The life of a president is usually portrayed on film years after he leaves office.

But with his new movie, "W," opening Friday, Oscar-winning director and screenwriter Oliver Stone explores the presidency of George W. Bush while he's still in the White House.

On The Early Show Tuesday, co-anchor Harry Smith noted that someone who attended a screening of "W" with Smith left remarking that the film seemed "so sympathetic."

"I think there's confusion between sympathy and empathy," Stone said. "Empathy means understanding and, as a dramatist, it's my job to understand, to walk in the shoes of George W. Bush as best as I can.

"Sympathize, no. I do think he's hurt this country. I'm a Vietnam veteran. We should not have gone into the Iraq war. We were in three wars, not only Afghanistan and Iraq but, really, the war on terror is a major war. We've had an economic meltdown because of it, partly because of the overreach. And this country is in a very dire place, and I'm not happy about it. But, you know, people voted for him."

Stone pointed out, "I'm not the judge. I'm the dramatist. I'm putting out this story. It's one of the most incredible stories of the last 20 years. This guy, who is an improbable president, he came from very strange roots. And he's shaped and changed the world in these last eight years in ways that were inconceivable. He spoke for himself, the administration.

"It's not for me to -- you see the movie, you walk out and think about where we are now as a country, where we were eight years ago, and I think you come to your own conclusion."

Stone praised Josh Brolin, who played Mr. Bush, saying Brolin wasn't doing an imitation. "Josh is a wonderful actor," Stone observed. "He comes from theater. He's 40 years old. He's been through a tremendous life, much failure, like George Bush -- at the age of 40, he turned it around, George Bush. I think Josh is mature. I think he lived the role. He went into the role and he became... "

But Brolin displayed mannerisms similar to Mr. Bush, Smith asserted.

"Some," Stone replied, "but he didn't overdo it. It's easy to make fun of George Bush, and he's been an object of comedy -- for eight years, we've made fun of him. The truth is, you don't really know much about the man. People think they know him. The have opinions about him, but they haven't really walked in his steps.

"Those first three, four years of the presidency were very veiled, manufactured.
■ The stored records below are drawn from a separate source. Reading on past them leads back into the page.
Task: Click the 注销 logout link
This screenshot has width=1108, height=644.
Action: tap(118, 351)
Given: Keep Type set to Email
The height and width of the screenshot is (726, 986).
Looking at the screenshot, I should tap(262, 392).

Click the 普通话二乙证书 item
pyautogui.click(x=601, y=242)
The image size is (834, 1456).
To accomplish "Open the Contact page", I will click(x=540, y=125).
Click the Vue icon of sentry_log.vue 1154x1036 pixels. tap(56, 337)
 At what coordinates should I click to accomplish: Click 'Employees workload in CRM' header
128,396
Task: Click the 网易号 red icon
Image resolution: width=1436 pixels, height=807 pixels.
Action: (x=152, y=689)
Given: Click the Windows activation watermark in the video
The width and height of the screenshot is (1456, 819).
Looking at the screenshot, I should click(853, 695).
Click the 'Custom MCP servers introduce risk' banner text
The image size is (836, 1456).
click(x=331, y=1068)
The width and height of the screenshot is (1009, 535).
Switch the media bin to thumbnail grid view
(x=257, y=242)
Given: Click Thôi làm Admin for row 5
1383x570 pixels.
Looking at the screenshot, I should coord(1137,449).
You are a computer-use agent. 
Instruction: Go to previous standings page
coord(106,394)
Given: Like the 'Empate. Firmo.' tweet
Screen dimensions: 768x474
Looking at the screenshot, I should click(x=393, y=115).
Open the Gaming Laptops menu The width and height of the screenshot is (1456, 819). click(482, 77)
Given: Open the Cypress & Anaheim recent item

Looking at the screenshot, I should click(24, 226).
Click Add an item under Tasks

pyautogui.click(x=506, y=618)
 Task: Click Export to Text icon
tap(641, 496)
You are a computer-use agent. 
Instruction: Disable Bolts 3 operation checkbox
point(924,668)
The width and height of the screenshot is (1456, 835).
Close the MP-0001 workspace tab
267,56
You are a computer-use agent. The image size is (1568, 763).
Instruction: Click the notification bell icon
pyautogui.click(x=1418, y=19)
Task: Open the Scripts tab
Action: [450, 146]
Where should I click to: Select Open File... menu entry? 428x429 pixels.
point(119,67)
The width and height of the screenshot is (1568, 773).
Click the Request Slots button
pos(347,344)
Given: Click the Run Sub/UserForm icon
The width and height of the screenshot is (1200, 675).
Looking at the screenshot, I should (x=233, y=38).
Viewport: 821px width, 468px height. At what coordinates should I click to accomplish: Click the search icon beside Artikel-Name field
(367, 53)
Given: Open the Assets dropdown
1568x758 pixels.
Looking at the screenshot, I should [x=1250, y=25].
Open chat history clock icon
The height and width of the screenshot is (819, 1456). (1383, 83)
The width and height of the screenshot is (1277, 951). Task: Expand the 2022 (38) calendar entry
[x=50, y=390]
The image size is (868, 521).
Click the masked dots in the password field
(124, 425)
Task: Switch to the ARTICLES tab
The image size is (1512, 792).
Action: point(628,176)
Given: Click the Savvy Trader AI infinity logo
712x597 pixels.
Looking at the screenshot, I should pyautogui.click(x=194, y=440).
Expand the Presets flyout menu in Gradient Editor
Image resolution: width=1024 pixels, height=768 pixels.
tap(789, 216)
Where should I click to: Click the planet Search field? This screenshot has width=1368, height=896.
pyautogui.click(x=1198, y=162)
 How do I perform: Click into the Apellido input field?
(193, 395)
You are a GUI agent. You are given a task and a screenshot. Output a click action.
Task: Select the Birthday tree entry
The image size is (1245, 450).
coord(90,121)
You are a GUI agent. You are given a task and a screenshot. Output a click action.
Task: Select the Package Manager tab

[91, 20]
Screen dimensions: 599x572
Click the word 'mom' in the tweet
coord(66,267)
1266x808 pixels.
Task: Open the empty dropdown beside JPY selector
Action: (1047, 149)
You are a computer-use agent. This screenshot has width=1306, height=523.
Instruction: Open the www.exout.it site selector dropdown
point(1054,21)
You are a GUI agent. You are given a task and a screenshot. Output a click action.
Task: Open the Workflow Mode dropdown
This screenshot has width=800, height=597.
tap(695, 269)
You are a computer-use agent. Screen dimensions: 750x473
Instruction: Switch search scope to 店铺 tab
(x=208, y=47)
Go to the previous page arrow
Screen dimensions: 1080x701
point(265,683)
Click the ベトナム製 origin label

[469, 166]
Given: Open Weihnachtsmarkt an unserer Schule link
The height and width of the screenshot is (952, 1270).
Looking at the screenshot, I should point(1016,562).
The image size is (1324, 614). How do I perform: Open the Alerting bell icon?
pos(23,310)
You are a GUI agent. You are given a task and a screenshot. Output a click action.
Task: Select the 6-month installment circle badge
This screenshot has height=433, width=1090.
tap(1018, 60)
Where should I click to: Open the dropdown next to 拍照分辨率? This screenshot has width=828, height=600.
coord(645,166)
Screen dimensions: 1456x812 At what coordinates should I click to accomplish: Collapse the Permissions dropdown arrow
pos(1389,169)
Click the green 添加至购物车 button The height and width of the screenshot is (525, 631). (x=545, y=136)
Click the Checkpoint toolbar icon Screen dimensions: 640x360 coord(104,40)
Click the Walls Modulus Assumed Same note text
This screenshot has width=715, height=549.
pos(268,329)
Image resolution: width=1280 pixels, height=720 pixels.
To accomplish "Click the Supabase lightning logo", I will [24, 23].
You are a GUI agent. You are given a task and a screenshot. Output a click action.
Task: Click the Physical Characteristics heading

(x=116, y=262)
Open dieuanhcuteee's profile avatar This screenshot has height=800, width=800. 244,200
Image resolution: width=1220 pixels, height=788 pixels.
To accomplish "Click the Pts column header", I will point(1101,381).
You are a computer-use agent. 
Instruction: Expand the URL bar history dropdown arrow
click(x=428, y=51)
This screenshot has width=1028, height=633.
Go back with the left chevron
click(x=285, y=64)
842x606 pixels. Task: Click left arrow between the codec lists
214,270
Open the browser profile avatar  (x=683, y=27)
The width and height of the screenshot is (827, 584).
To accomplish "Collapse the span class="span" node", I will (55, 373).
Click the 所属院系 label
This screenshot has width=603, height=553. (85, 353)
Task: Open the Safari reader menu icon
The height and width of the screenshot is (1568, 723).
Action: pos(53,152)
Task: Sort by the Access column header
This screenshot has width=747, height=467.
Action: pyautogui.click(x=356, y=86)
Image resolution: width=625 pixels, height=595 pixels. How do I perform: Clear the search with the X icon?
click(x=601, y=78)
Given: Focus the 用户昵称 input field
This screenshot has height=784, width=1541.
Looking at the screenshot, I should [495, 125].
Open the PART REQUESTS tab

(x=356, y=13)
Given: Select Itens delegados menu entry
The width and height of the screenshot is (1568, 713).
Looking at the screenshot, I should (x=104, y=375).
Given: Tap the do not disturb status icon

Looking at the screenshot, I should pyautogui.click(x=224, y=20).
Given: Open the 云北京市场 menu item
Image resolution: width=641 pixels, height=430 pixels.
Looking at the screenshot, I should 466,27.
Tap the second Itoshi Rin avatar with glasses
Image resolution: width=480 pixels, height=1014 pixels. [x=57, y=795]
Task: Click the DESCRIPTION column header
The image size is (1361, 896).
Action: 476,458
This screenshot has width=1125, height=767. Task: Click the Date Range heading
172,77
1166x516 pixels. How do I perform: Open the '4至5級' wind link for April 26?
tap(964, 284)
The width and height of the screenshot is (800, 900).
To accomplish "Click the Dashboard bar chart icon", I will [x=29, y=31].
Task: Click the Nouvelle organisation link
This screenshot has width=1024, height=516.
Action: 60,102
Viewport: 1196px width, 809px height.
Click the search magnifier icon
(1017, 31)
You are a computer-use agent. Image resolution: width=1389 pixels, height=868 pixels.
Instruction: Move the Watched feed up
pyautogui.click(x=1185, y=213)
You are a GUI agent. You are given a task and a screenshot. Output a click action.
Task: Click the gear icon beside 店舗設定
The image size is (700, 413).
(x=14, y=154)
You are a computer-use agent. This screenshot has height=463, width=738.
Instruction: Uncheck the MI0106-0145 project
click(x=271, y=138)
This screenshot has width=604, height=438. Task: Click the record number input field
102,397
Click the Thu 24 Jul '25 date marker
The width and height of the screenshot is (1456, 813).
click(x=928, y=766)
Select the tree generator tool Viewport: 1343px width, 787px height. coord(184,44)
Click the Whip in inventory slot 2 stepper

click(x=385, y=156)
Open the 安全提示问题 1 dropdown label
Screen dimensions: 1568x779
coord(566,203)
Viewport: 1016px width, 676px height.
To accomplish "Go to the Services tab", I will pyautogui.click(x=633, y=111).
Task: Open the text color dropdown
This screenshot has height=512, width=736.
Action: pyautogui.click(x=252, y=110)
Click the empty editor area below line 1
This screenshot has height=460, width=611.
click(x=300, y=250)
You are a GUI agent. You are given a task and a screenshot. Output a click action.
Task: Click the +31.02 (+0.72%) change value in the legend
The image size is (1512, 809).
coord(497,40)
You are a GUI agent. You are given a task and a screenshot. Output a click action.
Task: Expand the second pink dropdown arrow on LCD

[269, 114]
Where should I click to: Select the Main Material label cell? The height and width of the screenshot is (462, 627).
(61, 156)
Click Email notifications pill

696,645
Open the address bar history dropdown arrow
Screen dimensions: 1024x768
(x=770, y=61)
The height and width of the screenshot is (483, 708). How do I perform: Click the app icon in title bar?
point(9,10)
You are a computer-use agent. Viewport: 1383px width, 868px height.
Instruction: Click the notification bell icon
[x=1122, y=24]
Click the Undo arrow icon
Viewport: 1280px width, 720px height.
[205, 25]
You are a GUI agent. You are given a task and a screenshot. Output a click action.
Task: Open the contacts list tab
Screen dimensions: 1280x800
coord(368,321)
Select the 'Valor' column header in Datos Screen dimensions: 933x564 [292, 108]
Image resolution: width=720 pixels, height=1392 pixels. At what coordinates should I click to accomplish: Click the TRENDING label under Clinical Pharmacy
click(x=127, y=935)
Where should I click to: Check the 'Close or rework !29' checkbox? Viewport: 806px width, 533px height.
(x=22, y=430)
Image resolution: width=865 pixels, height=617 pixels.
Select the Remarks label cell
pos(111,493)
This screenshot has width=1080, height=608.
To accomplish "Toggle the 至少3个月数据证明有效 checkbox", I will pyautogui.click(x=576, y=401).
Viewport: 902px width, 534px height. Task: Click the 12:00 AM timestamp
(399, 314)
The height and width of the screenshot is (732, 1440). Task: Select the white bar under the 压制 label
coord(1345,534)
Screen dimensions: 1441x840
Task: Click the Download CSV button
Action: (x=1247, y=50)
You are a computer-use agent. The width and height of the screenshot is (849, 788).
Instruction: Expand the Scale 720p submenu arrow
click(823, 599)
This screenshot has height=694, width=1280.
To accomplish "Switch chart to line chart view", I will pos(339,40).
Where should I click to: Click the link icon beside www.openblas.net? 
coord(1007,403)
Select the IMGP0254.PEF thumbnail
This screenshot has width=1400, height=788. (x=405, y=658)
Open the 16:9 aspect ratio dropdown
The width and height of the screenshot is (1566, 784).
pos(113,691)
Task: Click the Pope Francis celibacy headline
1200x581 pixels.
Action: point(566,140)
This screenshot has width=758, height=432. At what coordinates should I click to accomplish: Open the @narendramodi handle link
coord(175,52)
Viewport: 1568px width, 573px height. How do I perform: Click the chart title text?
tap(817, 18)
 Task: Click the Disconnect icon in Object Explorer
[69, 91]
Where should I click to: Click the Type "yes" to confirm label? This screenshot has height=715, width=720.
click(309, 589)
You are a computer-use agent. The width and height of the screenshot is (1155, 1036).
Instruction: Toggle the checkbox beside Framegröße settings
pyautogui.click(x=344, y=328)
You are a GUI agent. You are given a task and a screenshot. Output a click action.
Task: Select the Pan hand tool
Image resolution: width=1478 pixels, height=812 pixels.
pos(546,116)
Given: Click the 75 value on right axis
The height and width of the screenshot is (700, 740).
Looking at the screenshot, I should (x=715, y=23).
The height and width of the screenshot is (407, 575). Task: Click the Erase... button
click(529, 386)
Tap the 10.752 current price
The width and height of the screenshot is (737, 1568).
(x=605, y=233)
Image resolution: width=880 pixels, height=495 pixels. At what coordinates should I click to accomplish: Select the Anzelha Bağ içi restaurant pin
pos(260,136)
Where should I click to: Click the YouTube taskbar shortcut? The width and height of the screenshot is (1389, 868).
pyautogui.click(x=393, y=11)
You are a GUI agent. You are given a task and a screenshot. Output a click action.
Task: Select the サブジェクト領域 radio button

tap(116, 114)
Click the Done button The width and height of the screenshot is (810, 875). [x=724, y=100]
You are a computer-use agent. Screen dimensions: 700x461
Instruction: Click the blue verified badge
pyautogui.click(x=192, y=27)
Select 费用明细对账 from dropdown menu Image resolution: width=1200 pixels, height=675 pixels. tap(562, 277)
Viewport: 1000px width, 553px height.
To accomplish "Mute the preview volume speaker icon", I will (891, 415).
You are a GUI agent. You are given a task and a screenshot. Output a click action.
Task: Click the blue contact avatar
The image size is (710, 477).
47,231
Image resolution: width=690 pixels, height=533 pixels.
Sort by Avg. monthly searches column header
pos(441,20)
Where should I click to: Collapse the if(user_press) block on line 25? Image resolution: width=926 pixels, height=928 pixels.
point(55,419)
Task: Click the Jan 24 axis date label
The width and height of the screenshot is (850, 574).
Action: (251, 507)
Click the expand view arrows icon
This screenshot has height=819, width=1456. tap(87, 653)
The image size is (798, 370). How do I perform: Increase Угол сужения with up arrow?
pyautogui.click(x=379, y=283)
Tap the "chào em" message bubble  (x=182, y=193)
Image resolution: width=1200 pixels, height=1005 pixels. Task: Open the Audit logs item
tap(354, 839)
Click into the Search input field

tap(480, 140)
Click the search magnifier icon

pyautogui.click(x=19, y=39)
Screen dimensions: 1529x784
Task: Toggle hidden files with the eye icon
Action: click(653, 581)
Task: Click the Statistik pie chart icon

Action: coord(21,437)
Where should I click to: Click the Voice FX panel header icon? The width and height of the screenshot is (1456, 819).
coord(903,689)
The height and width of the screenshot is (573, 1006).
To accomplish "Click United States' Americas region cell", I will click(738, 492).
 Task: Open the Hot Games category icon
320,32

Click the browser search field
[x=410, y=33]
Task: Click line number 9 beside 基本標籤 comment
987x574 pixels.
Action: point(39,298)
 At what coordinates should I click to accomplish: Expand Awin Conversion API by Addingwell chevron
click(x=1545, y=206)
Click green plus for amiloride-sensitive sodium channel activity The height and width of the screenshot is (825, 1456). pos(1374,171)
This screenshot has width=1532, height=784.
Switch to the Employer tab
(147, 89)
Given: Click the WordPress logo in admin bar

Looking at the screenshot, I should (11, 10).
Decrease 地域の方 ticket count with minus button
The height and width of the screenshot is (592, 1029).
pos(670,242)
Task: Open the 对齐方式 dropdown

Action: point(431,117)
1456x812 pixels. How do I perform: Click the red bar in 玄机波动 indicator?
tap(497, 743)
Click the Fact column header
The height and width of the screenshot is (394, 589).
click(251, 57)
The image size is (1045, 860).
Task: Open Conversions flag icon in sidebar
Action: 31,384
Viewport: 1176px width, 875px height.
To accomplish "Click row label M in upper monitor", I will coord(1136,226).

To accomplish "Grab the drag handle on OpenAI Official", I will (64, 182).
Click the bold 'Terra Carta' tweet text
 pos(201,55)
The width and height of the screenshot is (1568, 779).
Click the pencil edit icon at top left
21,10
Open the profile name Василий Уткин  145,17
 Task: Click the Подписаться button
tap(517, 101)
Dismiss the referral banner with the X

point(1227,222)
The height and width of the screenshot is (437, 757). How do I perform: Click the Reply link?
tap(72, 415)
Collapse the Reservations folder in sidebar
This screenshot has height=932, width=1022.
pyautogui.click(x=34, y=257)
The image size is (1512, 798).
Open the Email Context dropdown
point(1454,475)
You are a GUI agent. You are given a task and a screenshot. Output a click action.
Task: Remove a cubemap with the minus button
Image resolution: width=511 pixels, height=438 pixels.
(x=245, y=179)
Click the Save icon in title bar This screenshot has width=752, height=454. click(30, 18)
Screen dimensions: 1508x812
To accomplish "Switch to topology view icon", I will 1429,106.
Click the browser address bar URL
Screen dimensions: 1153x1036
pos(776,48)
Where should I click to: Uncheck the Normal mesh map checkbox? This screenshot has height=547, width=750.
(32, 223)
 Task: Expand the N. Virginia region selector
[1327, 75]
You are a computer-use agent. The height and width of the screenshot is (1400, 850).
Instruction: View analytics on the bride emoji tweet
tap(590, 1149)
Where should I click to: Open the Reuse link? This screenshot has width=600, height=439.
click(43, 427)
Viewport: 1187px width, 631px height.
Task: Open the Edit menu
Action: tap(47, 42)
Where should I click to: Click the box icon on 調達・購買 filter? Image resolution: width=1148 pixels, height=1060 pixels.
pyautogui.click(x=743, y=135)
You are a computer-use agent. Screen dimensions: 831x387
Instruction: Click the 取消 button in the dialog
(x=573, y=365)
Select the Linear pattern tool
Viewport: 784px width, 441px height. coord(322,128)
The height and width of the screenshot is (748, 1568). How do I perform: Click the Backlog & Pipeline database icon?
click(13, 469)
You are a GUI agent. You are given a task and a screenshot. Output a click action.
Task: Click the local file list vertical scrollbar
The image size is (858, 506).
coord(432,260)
Karl Rove... they kept everything... only in the last -- from about 2004, the book started to come, little by little -- (author Ron) Suskind, (Bob) woodward. They broke the ice."

Smith says, "This really is about who this person is. How he was formed, where he was formed. The Yale days. The relationship with his father. The relationship with his mother. The relaitonship with his wife."

"Yes," Stone agreed. "(All that is) crucial. It's a character study, because you wouldn't understand what happened on the march to Iraq, which is the climax of the movie. That's the third act. The first act is the recklessness of his youth and the wild times. And the second act is that governorship of Texas, owning the baseball team (the Texas rangers). You see the seeds of the man, how he develops. When he becomes president, for me, that's where the tension really pays off."